Frieden - Peace
03.12.2025 - 13.09.2026 ,
Ehemalige Synagoge Kriegshaber
Eine Ausstellung über die Abwesenheit von Gewalt. In einer Zeit zunehmender globaler Konflikte richtet die Ausstellung FRIEDEN den Fokus bewusst weg von Gewalt und Terror – hin zu der Möglichkeit ihrer Abwesenheit. Verschiedene Konzepte und Definitionen von Frieden werden vorgestellt und in Beziehung zu Judentum, Politik, Krieg, Feminismus, Dialog und Gerechtigkeit gesetzt. Ausgewählte Objekte sowie künstlerische Arbeiten veranschaulichen den Einsatz für den Frieden und gelebte friedliche Praxis.
Augsburger Perspektiven: Die Sonderausstellung FRIEDEN basiert auf der gleichnamigen Schau des Jüdischen Museums Wien, kuratiert von Adina Seeger und Tom Juncker.
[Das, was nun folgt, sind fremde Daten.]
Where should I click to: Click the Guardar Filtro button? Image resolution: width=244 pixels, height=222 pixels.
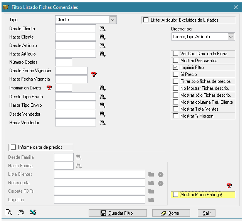(x=118, y=213)
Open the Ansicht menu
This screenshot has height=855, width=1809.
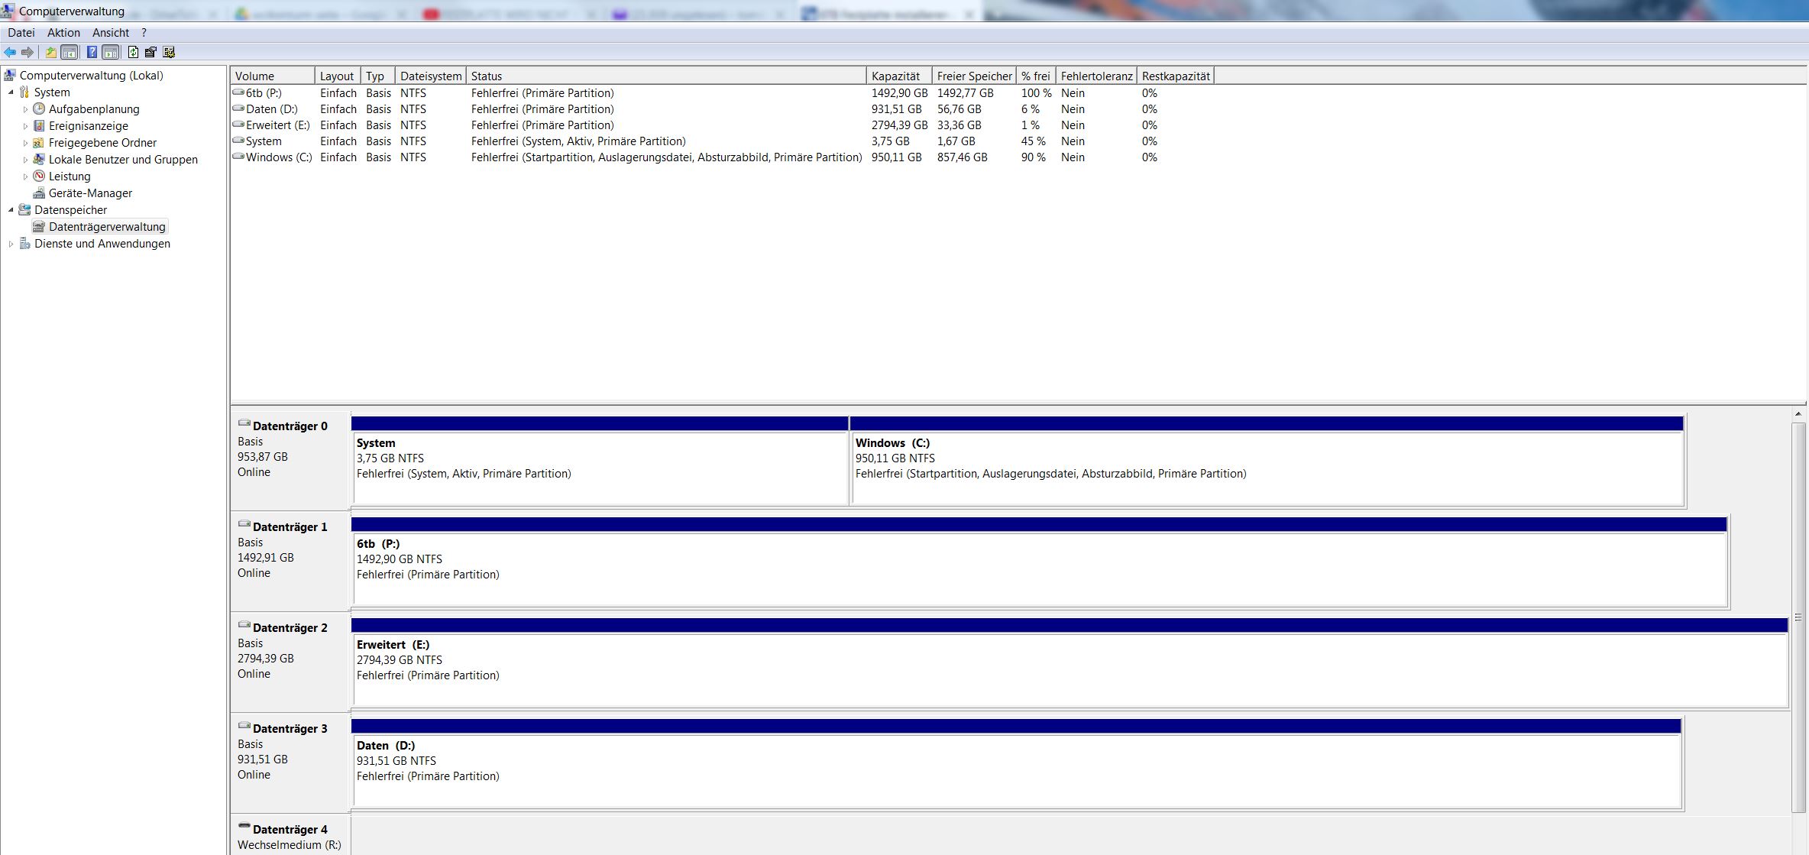click(x=111, y=33)

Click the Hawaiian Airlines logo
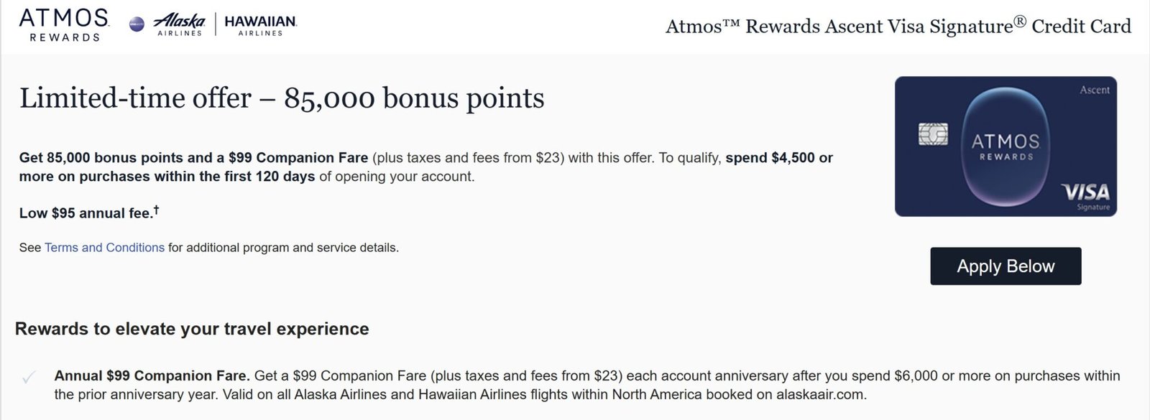(x=260, y=24)
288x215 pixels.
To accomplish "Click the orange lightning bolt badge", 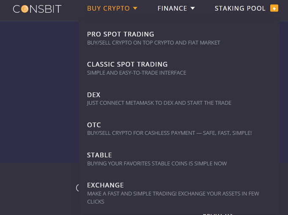I will click(274, 8).

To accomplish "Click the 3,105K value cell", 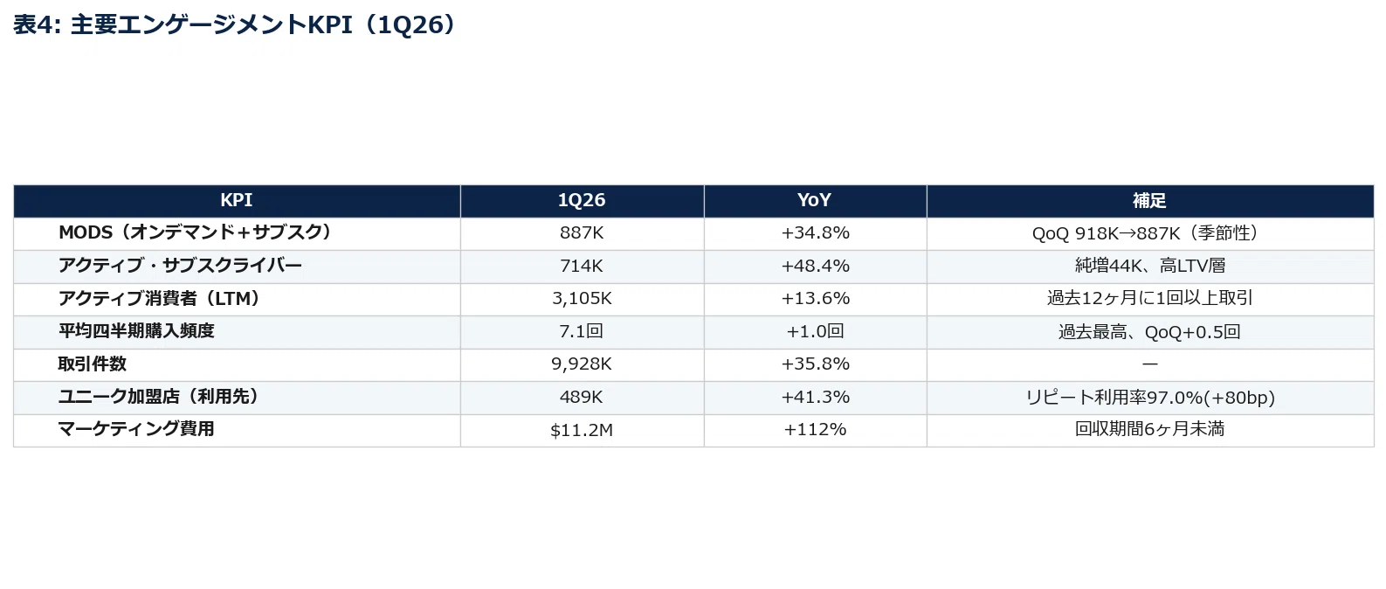I will point(582,299).
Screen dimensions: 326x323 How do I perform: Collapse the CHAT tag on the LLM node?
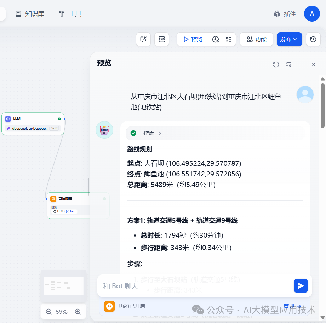point(53,128)
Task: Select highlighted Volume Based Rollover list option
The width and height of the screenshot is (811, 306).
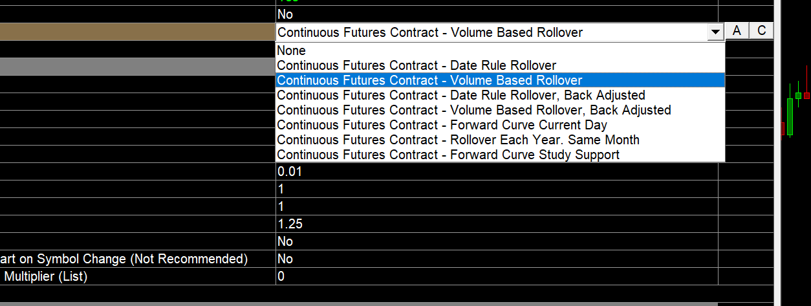Action: tap(429, 80)
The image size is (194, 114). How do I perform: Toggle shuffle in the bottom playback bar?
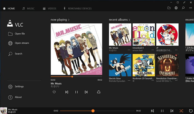(181, 111)
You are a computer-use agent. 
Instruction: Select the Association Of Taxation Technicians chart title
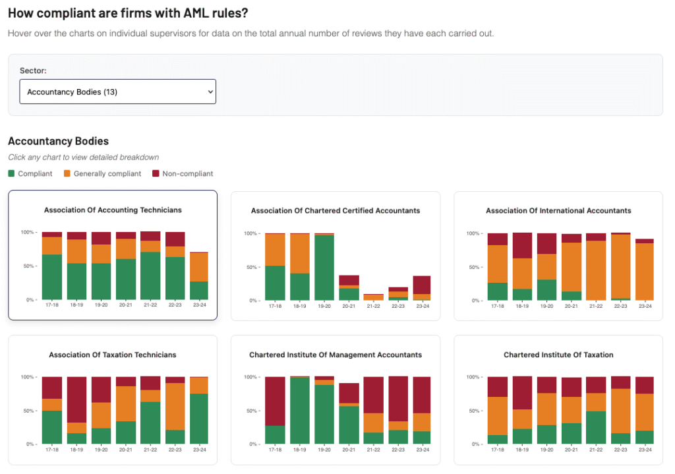113,355
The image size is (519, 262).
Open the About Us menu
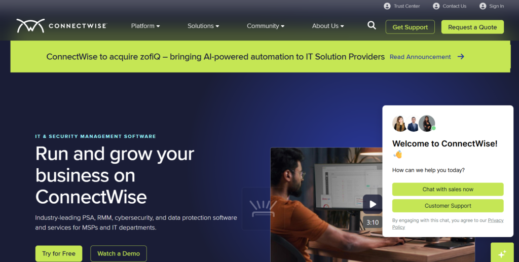[x=328, y=26]
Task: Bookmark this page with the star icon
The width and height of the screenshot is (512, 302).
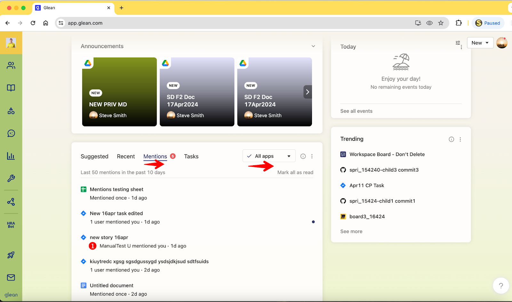Action: (441, 23)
Die Präsentation in Augsburg wurde durch zwei bedeutende Jubiläen angestoßen: den 80. Jahrestag des Endes des Zweiten Weltkriegs und das 375-jährige Jubiläum des städtischen Hohen Friedensfests. Entsprechend gibt die Ausstellung auch Einblicke in das Engagement für den Frieden in Deutschland und würdigt die besondere Bedeutung des Themas für Augsburg.
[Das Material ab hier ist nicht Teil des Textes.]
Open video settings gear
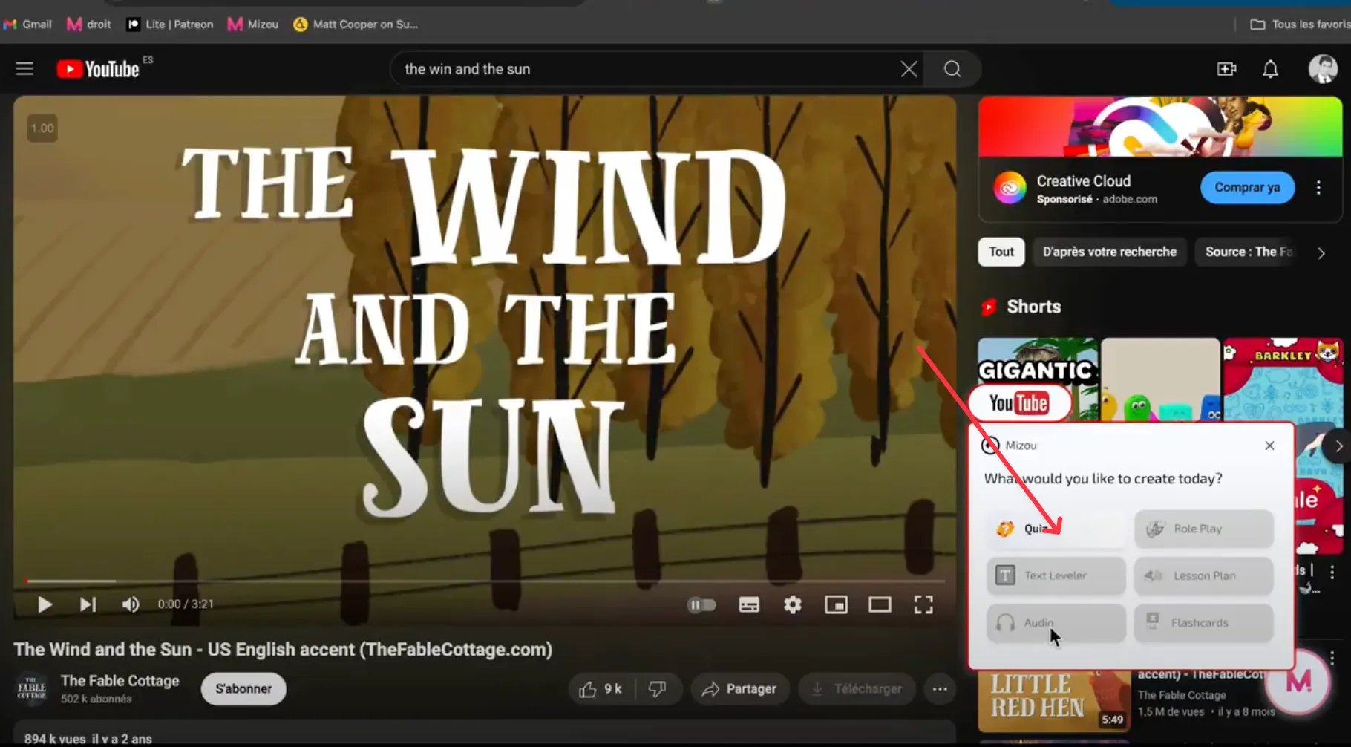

Zeitgenössische künstlerische Positionen: Der Holzschnitt "Peace Now" (1969) des jüdischen Künstlers Ernst Hacker aus Wien erinnert an die politischen Protestbewegungen seiner Zeit und zeigt, wie intensiv sich Kunst für gesellschaftlichen Wandel einsetzen kann. "The Only Thing Left To Do With The Oslo Accords" der amerikanisch-israelischen Künstlerin Andi Arnovitz ist als zynischer Kommentar zum Scheitern des Osloer Friedensprozesses zu verstehen. Mit drei Klopapierrollen, auf denen die Osloer Verträge abgedruckt sind, weist die Künstlerin darauf hin, welcher Verwendung man die Abkommen ihrer Ansicht nach heute nur noch zuführen kann. In der Skulptur "Isaiah #1" des in Ramallah geborenen Osama Zatar spiegelt sich die göttliche Weisung 'Schwerter zu Pflugscharen' zu schmieden, wie sie im Buch Jesaja überliefert ist. Das Werk zeigt die Verwandlung von etwas Zerstörerischem zu etwas Produktivem und symbolisiert damit die tiefgreifende Sehnsucht nach Frieden und der Überwindung des Kriegs.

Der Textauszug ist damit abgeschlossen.